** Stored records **
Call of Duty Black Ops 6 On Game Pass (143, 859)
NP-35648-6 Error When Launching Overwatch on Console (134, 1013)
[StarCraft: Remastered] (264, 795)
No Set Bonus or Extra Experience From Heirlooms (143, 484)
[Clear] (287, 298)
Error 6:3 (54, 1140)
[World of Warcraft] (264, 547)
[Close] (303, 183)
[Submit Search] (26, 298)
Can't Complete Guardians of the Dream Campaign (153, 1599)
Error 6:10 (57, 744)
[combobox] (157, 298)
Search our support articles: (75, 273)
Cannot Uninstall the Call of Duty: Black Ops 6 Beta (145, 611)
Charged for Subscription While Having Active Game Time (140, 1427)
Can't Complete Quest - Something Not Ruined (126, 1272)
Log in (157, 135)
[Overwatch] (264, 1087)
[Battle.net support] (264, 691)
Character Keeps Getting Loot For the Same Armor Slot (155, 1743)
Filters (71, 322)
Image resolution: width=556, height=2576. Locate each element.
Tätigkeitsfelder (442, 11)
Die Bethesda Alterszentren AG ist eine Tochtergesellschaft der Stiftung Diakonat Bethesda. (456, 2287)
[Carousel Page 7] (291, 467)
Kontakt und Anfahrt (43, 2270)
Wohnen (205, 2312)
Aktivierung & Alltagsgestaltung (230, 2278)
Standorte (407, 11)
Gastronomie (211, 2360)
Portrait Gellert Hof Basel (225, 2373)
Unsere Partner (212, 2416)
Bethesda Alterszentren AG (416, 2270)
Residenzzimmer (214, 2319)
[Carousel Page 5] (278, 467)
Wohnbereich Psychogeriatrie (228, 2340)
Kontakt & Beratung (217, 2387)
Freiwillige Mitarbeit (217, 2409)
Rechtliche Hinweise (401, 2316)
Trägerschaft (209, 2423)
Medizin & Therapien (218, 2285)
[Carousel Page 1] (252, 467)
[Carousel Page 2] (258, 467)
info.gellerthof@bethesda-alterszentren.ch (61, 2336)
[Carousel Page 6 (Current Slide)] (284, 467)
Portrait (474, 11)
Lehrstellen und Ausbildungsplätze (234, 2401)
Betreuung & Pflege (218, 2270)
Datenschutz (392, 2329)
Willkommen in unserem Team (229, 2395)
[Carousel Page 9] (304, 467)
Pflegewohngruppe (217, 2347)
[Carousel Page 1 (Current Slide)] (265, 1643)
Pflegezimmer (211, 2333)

** What you should do **
Each line above that has the word "Search" must be copied.

** Output for this exercise **
[Submit Search] (26, 298)
Search our support articles: (75, 273)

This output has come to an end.